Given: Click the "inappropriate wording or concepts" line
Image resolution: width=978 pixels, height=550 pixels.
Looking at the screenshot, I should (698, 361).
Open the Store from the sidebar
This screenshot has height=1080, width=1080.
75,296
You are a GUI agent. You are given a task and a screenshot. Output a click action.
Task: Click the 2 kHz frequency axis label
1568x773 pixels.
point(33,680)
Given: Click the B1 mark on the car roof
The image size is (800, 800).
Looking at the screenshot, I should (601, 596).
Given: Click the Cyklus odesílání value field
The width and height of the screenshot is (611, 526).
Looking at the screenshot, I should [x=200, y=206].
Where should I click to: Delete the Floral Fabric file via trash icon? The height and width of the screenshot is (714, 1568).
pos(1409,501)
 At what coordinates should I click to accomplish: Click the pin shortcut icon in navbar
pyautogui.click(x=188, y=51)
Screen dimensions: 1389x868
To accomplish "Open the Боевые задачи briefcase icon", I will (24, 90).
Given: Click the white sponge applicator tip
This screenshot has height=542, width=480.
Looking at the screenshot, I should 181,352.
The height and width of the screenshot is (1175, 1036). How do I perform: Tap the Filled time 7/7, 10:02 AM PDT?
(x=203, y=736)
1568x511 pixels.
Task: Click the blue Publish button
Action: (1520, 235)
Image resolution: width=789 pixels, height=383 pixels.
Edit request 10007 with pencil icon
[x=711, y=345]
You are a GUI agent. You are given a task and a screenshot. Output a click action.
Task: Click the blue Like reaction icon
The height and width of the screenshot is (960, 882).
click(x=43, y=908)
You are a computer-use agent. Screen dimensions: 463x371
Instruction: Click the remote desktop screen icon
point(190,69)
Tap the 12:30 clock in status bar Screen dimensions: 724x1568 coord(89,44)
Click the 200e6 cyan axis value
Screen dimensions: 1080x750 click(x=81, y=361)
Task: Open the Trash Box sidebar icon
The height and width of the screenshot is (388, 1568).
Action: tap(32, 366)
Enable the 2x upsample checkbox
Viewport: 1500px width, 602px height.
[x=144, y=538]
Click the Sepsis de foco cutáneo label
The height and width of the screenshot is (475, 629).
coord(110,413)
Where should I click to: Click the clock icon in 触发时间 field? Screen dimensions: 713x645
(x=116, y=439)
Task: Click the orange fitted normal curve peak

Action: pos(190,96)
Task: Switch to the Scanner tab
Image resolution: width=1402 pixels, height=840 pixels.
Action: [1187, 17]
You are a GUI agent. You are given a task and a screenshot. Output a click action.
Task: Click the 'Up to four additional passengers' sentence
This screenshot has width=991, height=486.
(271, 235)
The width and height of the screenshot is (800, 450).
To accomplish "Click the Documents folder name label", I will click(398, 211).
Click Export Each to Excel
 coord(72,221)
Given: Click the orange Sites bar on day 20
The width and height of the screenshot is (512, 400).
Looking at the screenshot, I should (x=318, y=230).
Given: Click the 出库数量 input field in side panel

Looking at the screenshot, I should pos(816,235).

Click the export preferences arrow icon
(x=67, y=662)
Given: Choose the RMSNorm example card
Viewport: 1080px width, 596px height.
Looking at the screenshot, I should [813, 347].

| Assignment |
The answer should contain nothing except the lines from the one with "Task: Click the 'Up" to the end of the material above, each given again exactly.

| Exercise response |
Task: Click the 'Up to four additional passengers' sentence
This screenshot has width=991, height=486.
(271, 235)
The width and height of the screenshot is (800, 450).
To accomplish "Click the Documents folder name label", I will click(398, 211).
Click Export Each to Excel
 coord(72,221)
Given: Click the orange Sites bar on day 20
The width and height of the screenshot is (512, 400).
Looking at the screenshot, I should (x=318, y=230).
Given: Click the 出库数量 input field in side panel

Looking at the screenshot, I should pos(816,235).

Click the export preferences arrow icon
(x=67, y=662)
Given: Choose the RMSNorm example card
Viewport: 1080px width, 596px height.
Looking at the screenshot, I should [813, 347].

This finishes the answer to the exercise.